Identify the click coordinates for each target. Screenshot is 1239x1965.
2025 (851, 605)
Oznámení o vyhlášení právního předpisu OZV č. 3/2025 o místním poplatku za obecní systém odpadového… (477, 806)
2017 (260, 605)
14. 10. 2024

________

**Work instructions:**
Copy the whole listing above line for line, changing nothing.

**Output below:**
Identify the click coordinates for each target. Screenshot is 1239x1965.
2025 (851, 605)
Oznámení o vyhlášení právního předpisu OZV č. 3/2025 o místním poplatku za obecní systém odpadového… (477, 806)
2017 (260, 605)
14. 10. 2024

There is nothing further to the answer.